Come vinsi la guerra (The General)

Come vinsi la guerra (The General)
8 ottobre 2018

Una poesia senza parole nella pellicola di Buster Keaton (Usa 1926), in programmazione al cinema Lumierè di Bologna.


1861. Georgia. Johnnie Gray, macchinista nelle ferrovie ha due amori: la sua locomotiva (The General) e la sua bella Annabelle Lee. I nordisti dell’unione gliele rubano. Da solo Johnnie li insegue e le recupera entrambe.

 

Ottavo lungometraggio di Buster Keaton, l’ultimo che firma come regista, probabilmente il più visto, uno dei suoi più compatti per l’armonia della costruzione e del ritmo, lo splendore degli spazi aperti, la ricchezza delle invenzioni, la cura maniacale della ricostruzione ambientale.

 

E’ il caso raro di un film comico che è anche un trascinante racconto d’azione e d’avventura.

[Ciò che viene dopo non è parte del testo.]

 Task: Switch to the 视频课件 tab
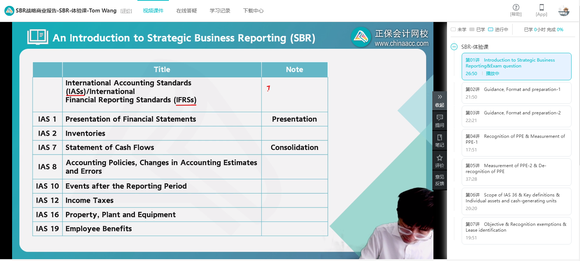pyautogui.click(x=153, y=11)
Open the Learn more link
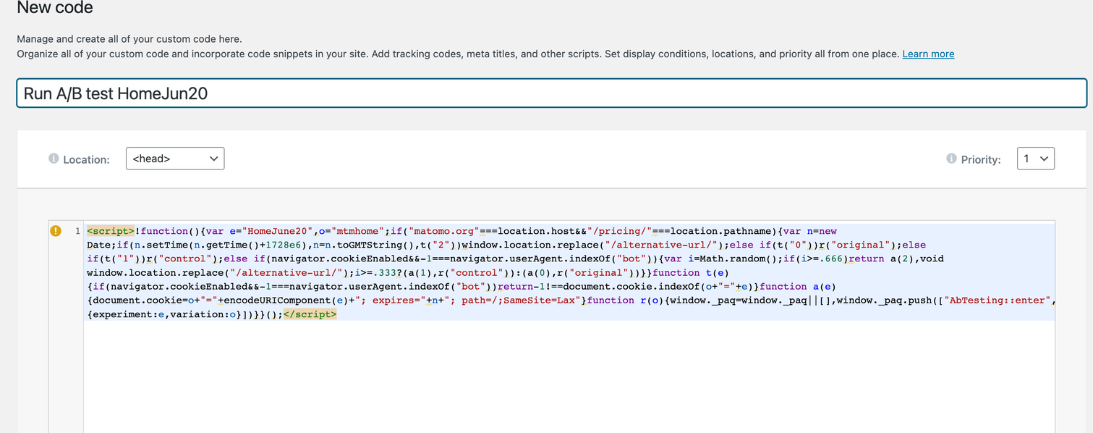Image resolution: width=1093 pixels, height=433 pixels. coord(928,54)
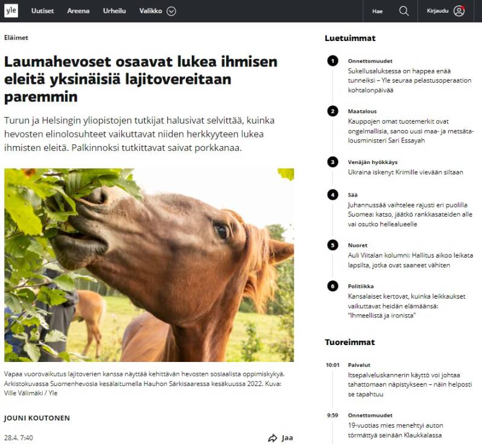Screen dimensions: 482x444
Task: Click the user profile icon
Action: point(459,11)
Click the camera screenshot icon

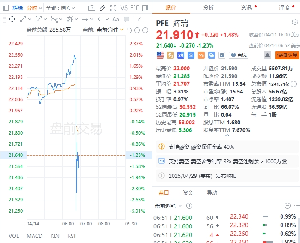click(x=92, y=8)
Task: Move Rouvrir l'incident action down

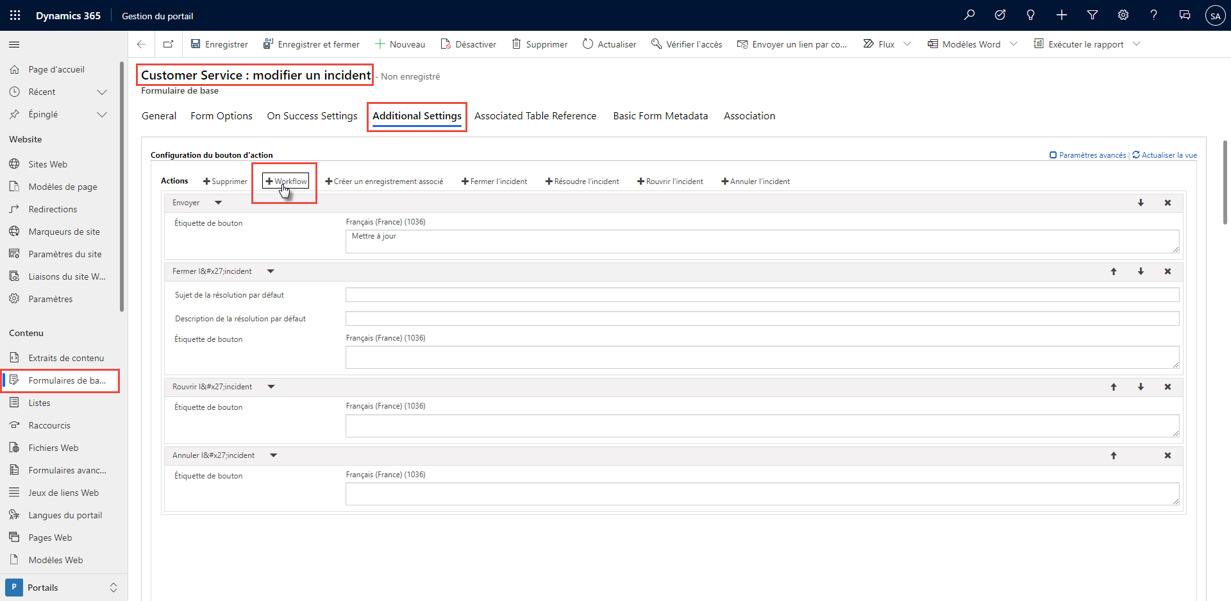Action: (x=1141, y=387)
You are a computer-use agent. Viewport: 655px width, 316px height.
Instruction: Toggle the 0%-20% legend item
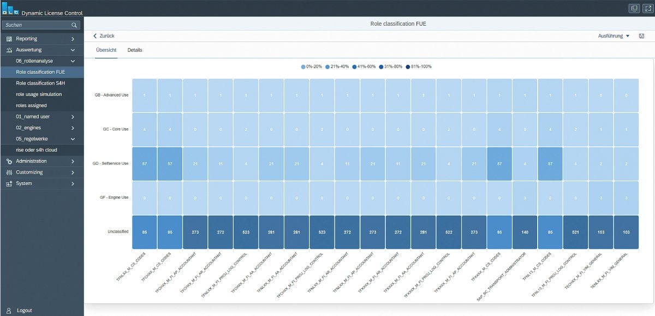[313, 67]
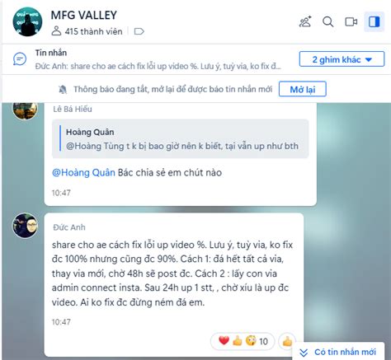View the reactions count of 10
The image size is (391, 360).
tap(243, 341)
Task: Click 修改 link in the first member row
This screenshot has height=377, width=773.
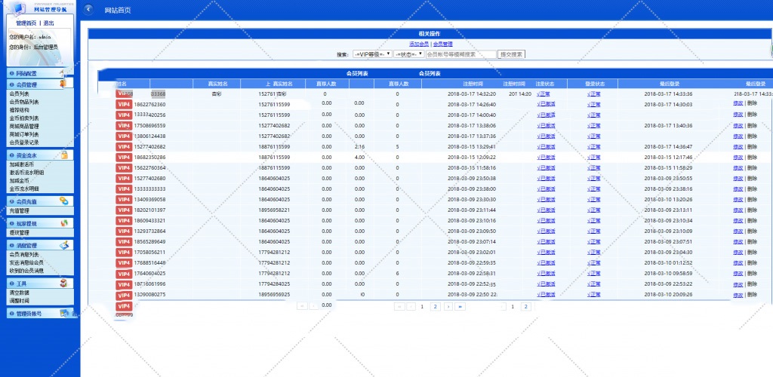Action: click(738, 103)
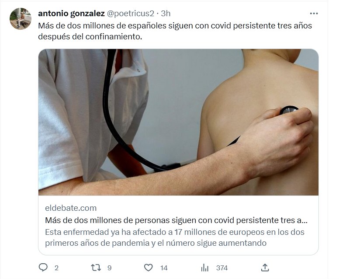Click the 3h timestamp link

(166, 14)
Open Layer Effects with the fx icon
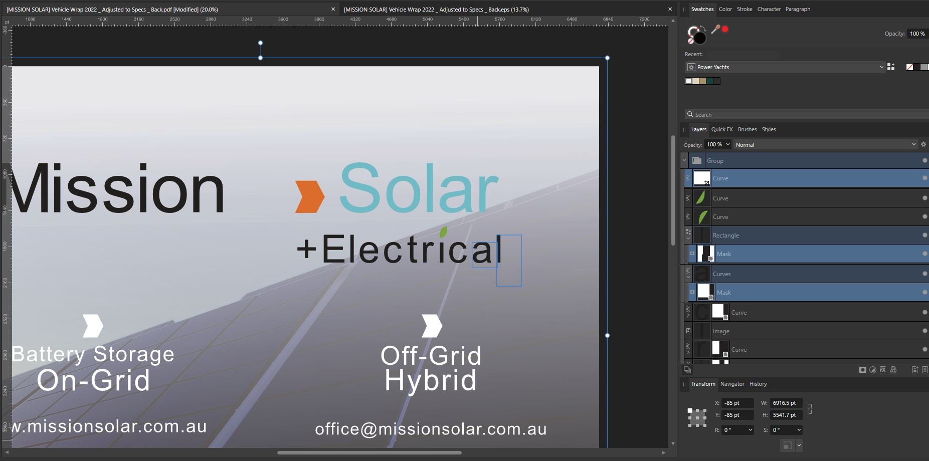Screen dimensions: 929x461 [x=883, y=370]
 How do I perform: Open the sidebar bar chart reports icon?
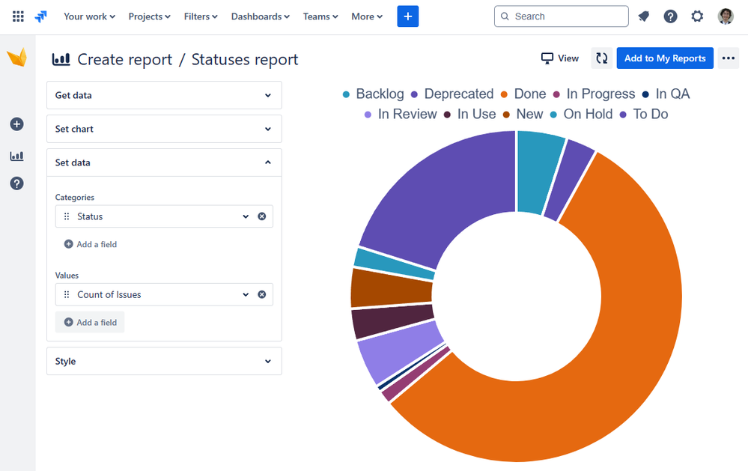[x=16, y=156]
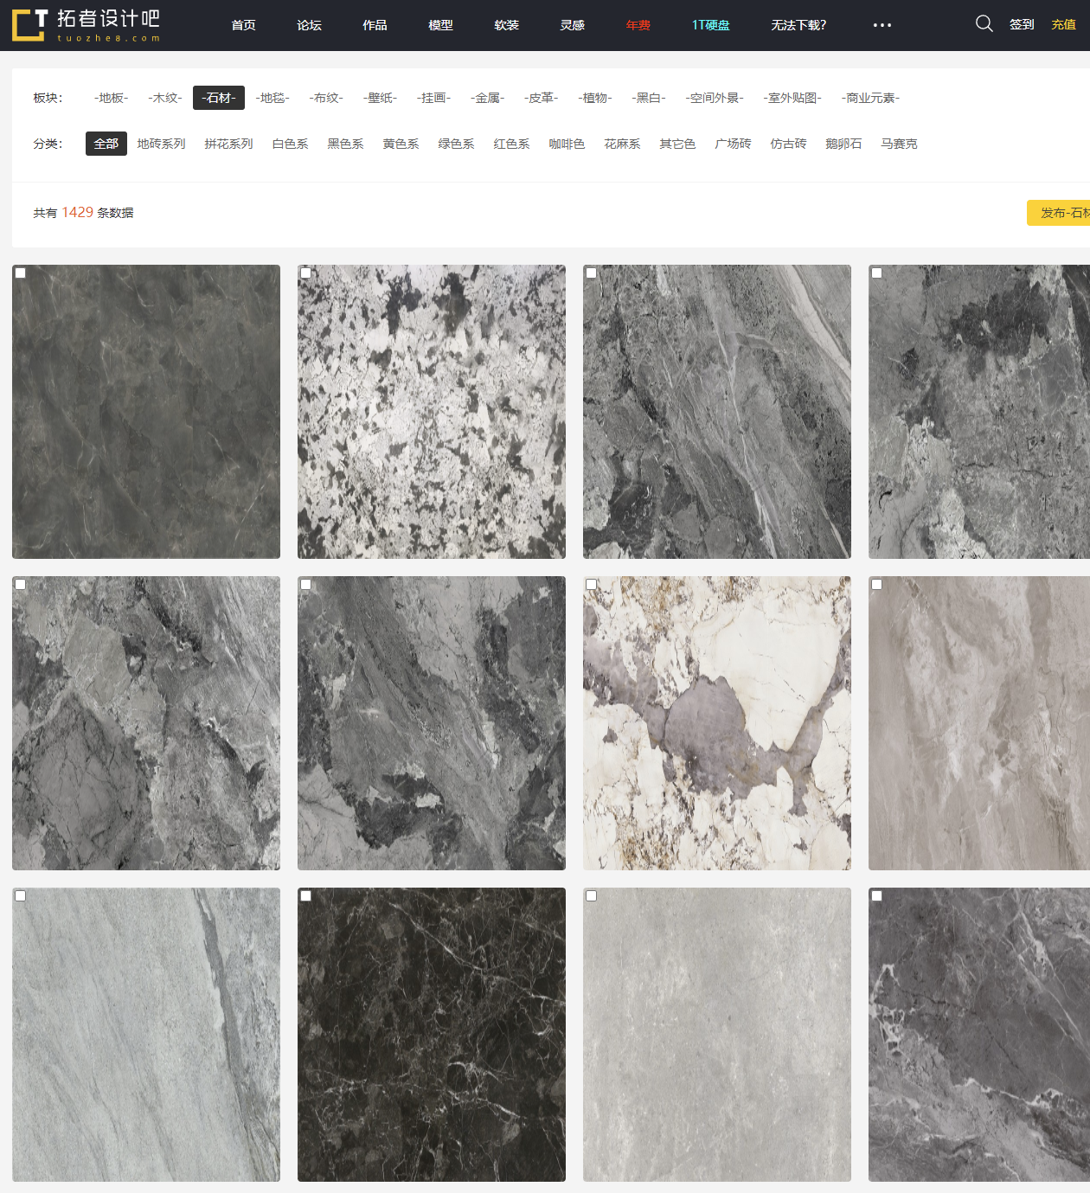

Considerato il suo capolavoro assoluto è ancora oggi annoverato dai critici come uno dei film più importanti della storia del cinema.

 

Il suo personaggio è un uomo eternamente in lotta contro il mondo e ovviamente la malvagità umana, che con la sua serietà (secondo contratto non poteva ridere mai), il suo carattere volitivo e determinato (connotato da un volto sempre impassibile, sia nella cattiva che nella buona sorte), alla fine riesce sempre a coniugare la vittoria dell’amore con il successo sociale e la ricchezza.

 

Comico eccellente e singolare, che riesce sempre a osservare e mostrare il lato anomalo e poetico della realtà, è stato anche un grande regista insegnando che il cinema comico ha una sua specifica linguistica che egli riassume nella frase: “la tragedia è un primo piano, la commedia un campo lungo”.

 

Vedere i suoi film è come osservare e ascoltare con il cuore una poesia senza parole. Sensazione percepita in gran parte degli spettatori nella nutrita platea della sala, merito anche di un restauro quasi perfetto ad opera della Cineteca e un accompagnamento musicale che ha creato un atmosfera senza tempo.